Action item:
The goal is an unaltered copy of the records below, minus any images.

Records shown:
- - - - -
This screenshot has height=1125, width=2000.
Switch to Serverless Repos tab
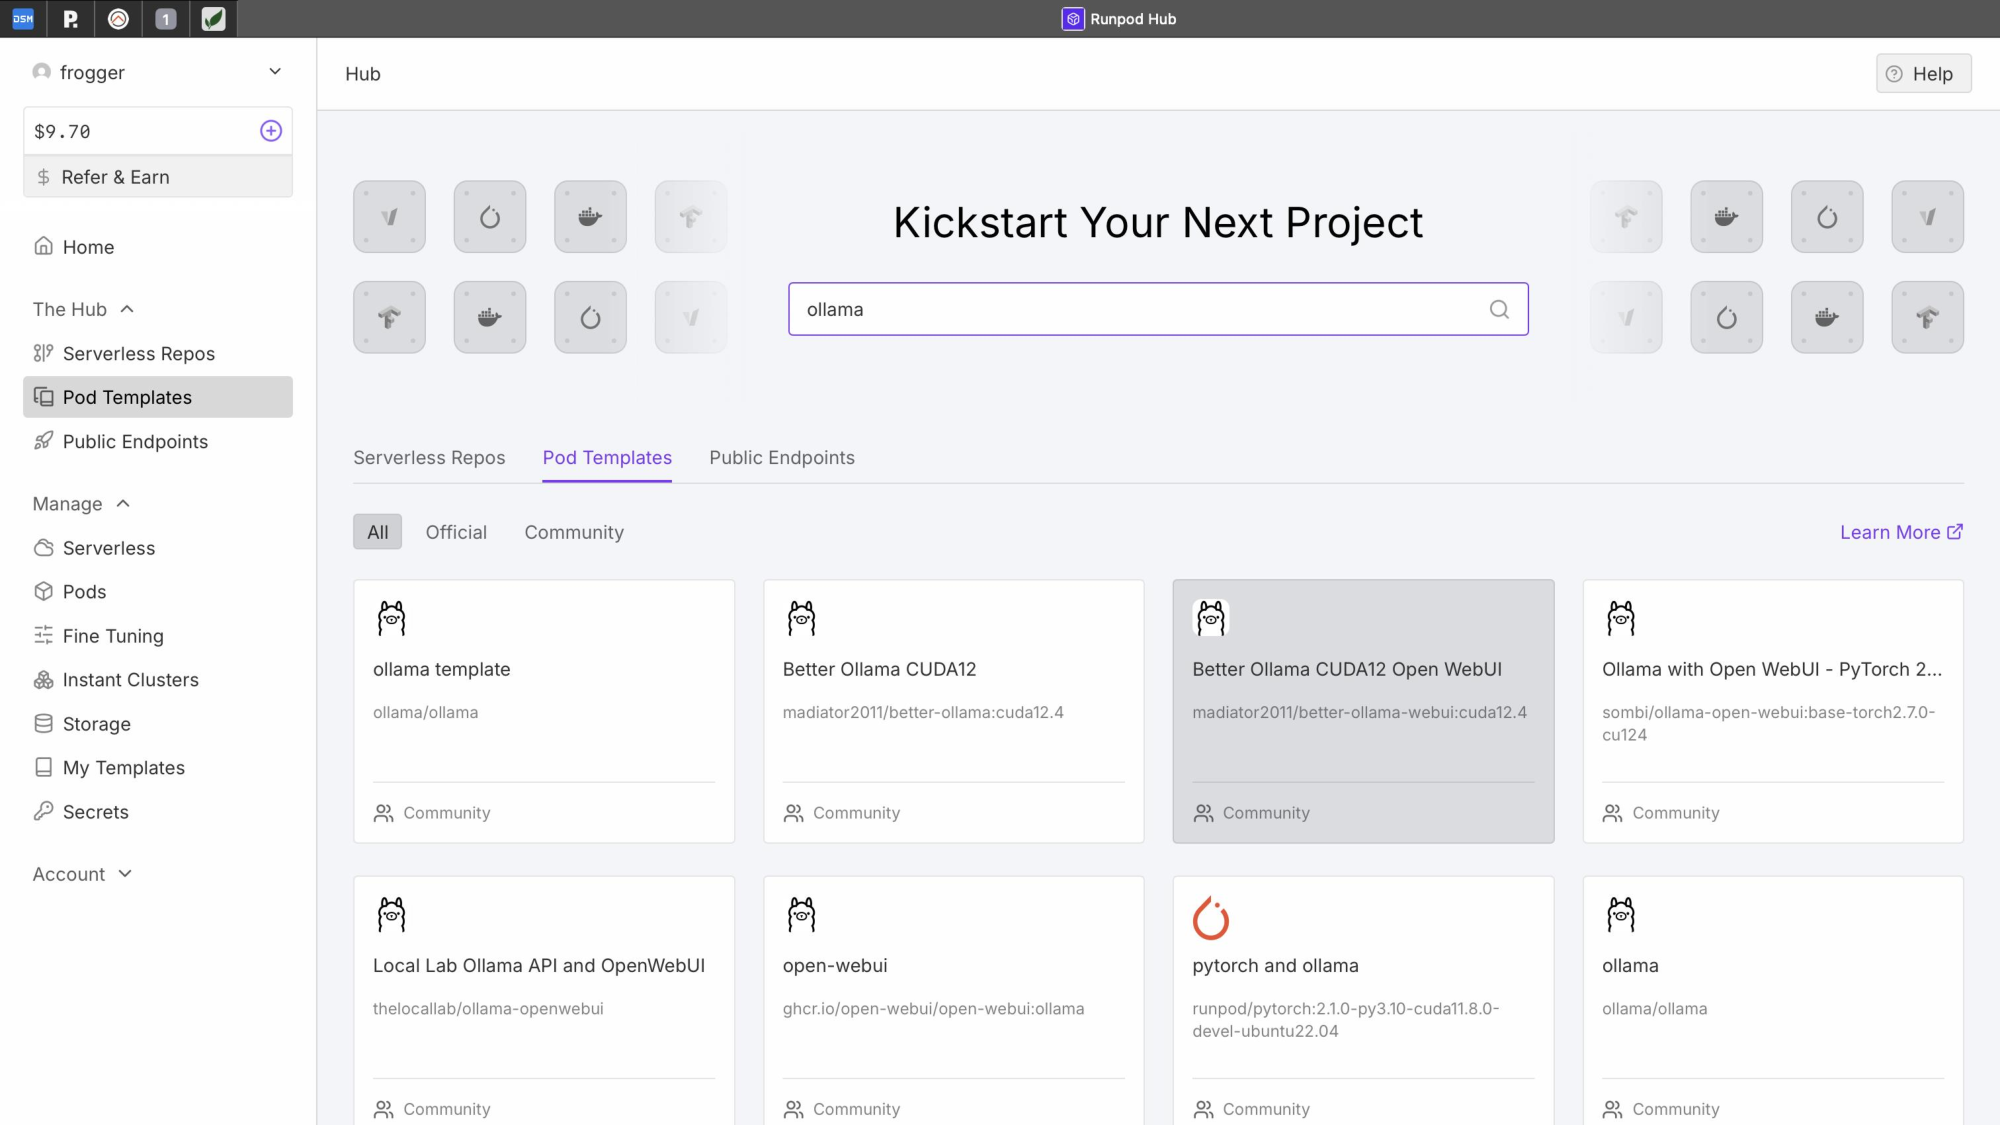429,457
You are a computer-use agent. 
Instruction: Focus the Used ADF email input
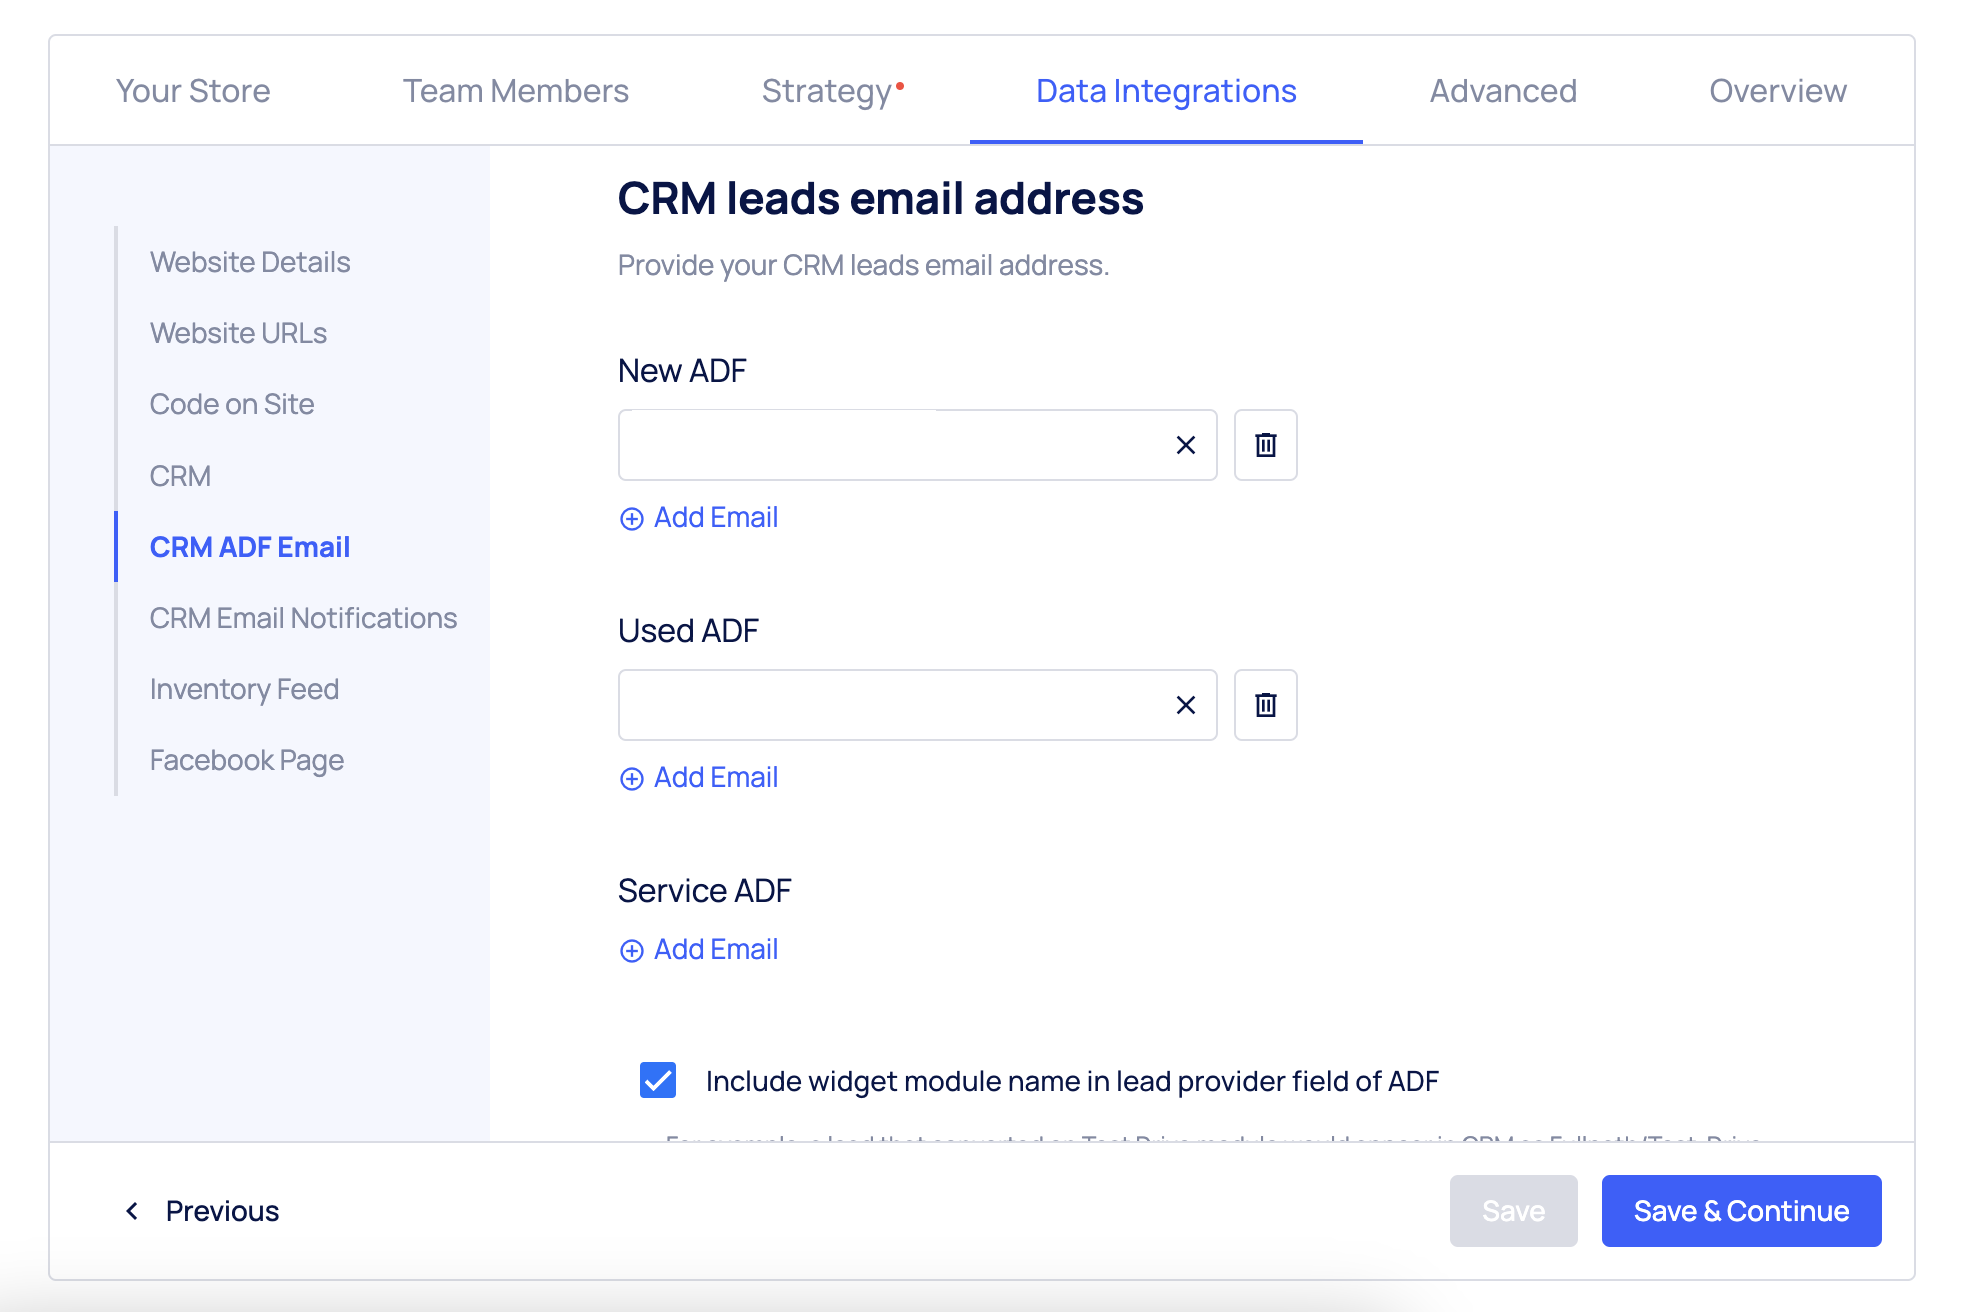click(890, 705)
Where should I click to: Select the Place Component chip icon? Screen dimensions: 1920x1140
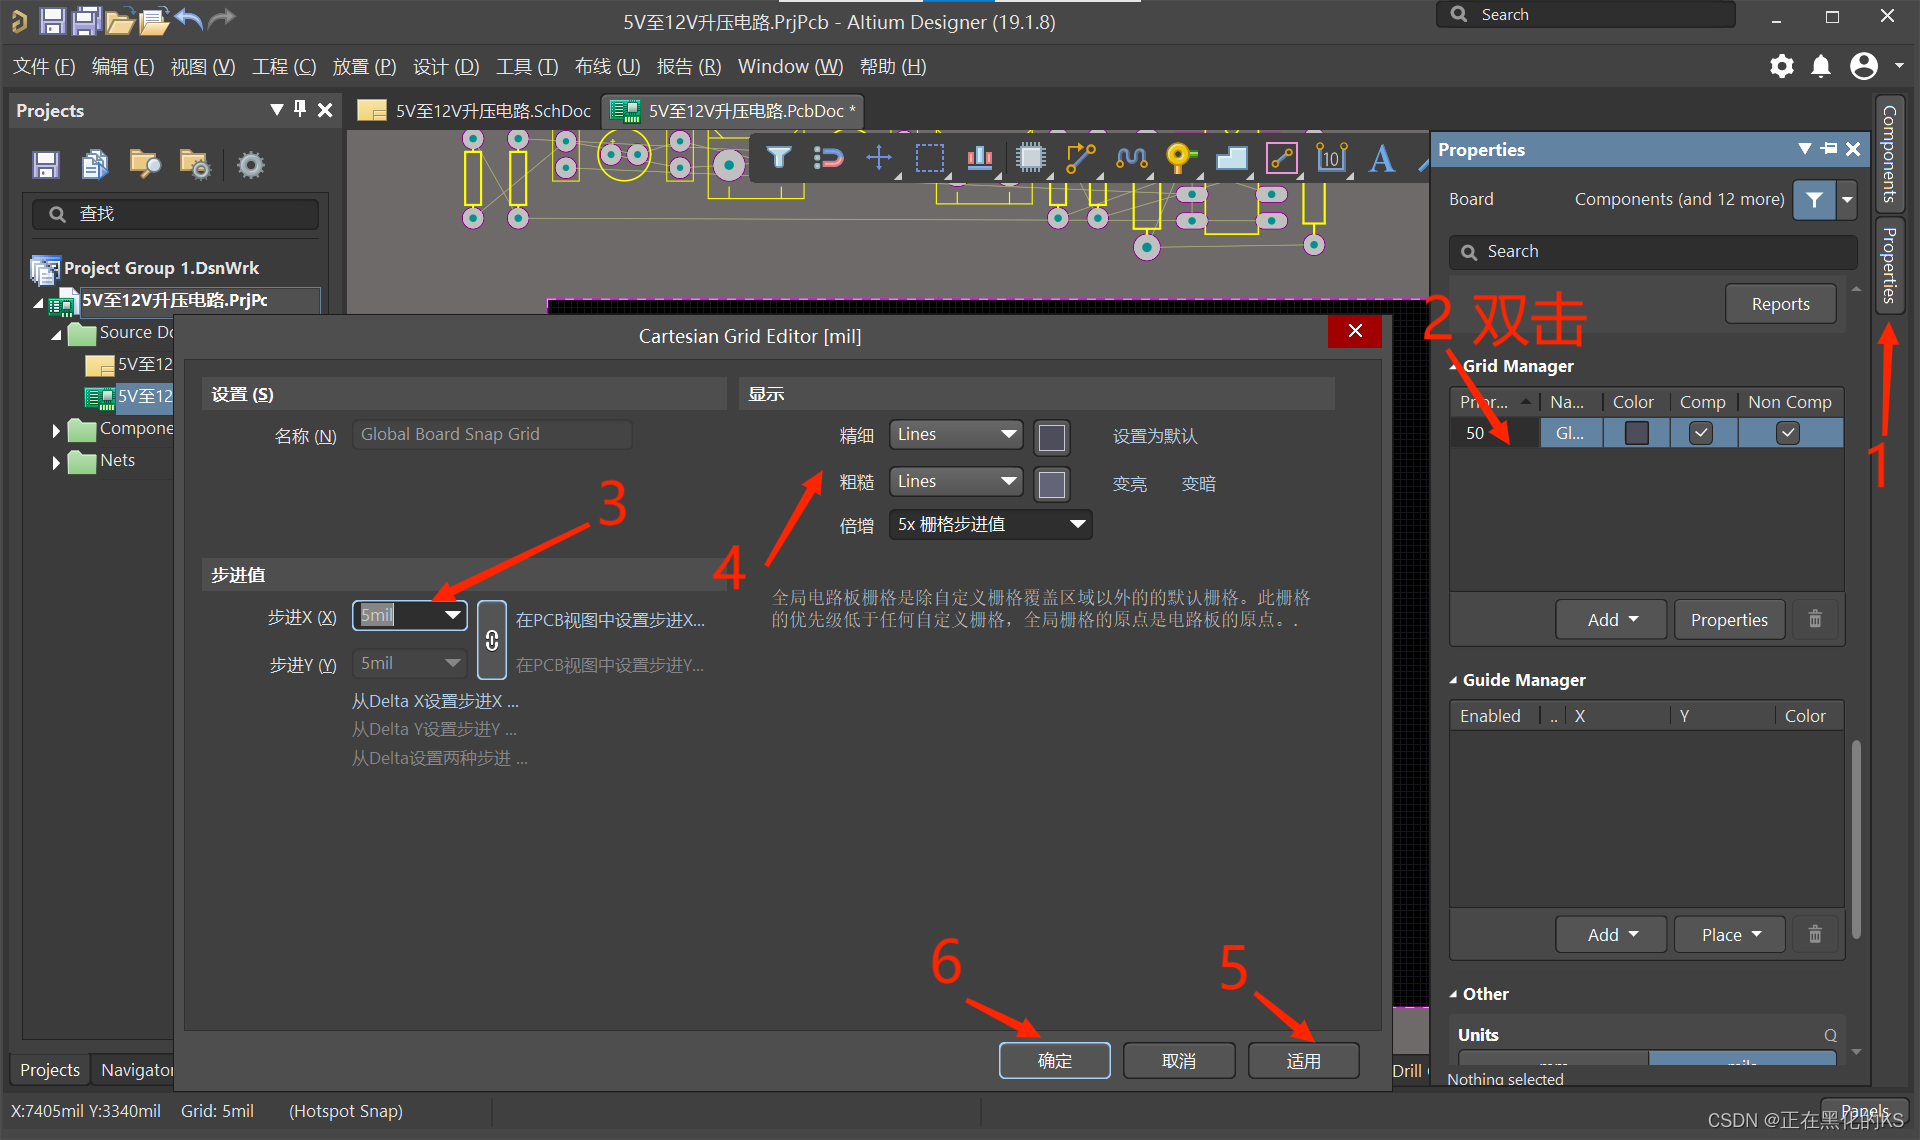click(1030, 158)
- - - - -
Task result:
This screenshot has height=1125, width=2000.
Switch to Serverless Repos tab
429,457
You are a computer-use agent. 
Instruction: Focus the Used ADF email input
click(890, 705)
Where should I click to: Select the Place Component chip icon? Screen dimensions: 1920x1140
click(1030, 158)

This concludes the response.